Data section >>
==*==

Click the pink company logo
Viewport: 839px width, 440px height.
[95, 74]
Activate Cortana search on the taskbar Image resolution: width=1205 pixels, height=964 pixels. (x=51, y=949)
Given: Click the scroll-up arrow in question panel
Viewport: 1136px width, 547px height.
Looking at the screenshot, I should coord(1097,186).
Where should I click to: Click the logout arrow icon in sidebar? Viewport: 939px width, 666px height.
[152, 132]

==*==

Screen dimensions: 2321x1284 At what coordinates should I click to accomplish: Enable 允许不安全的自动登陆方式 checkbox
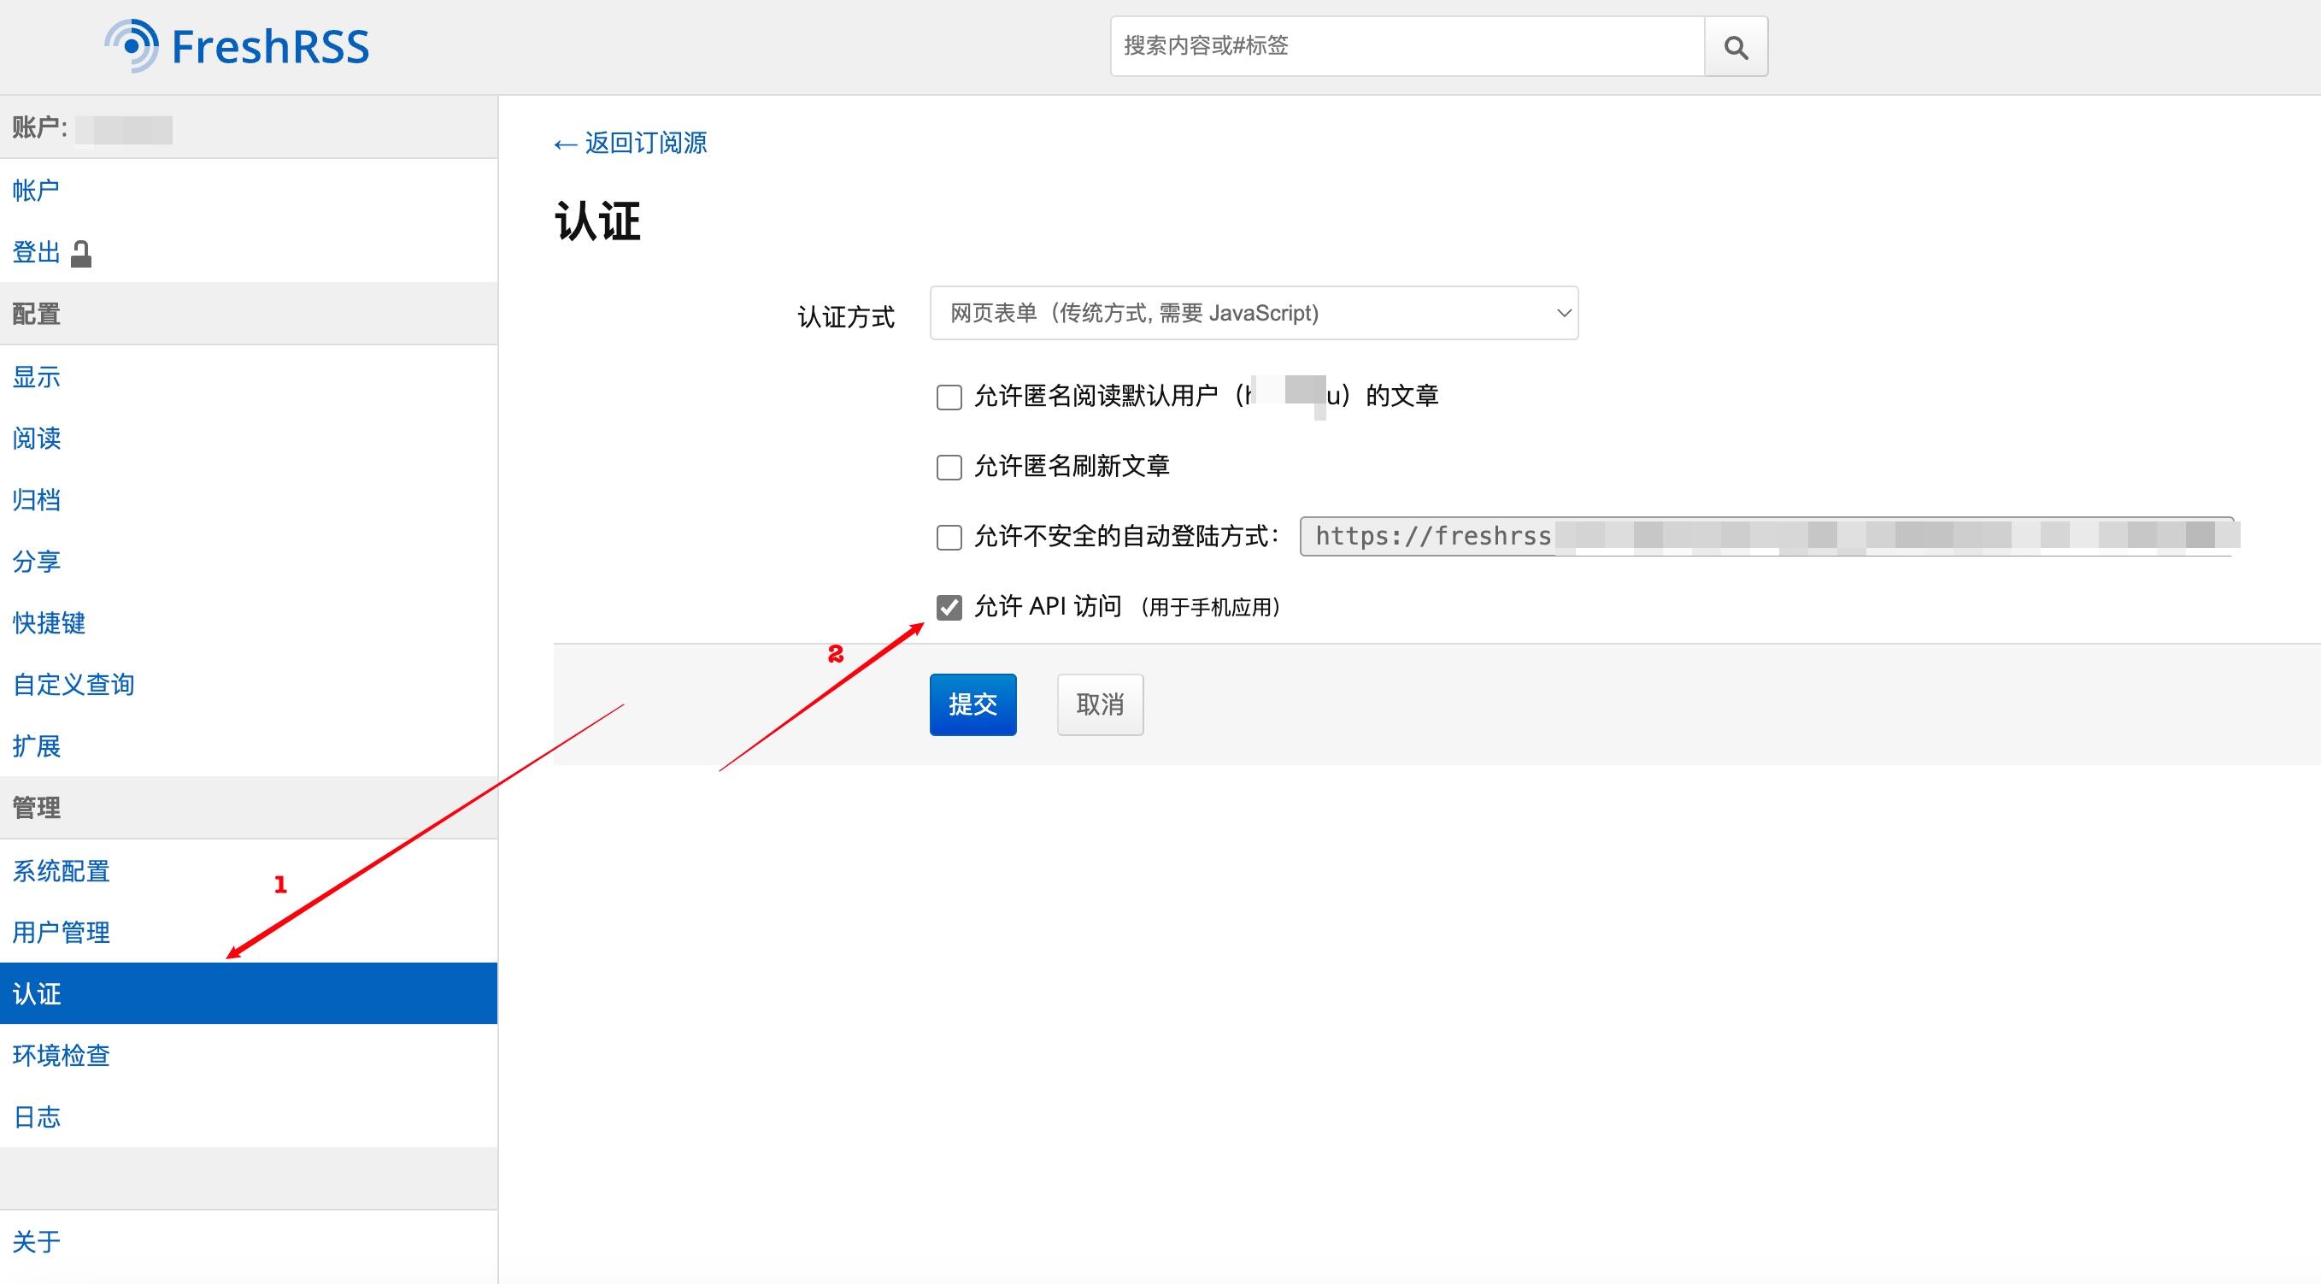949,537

==*==

Exercise objective >> Begin with the line that has "Click the pink company logo" in the listing above and end after the line that has "Given: Click the"; output those lines exactly.

Solution to this exercise >>
Click the pink company logo
Viewport: 839px width, 440px height.
[95, 74]
Activate Cortana search on the taskbar Image resolution: width=1205 pixels, height=964 pixels. (x=51, y=949)
Given: Click the scroll-up arrow in question panel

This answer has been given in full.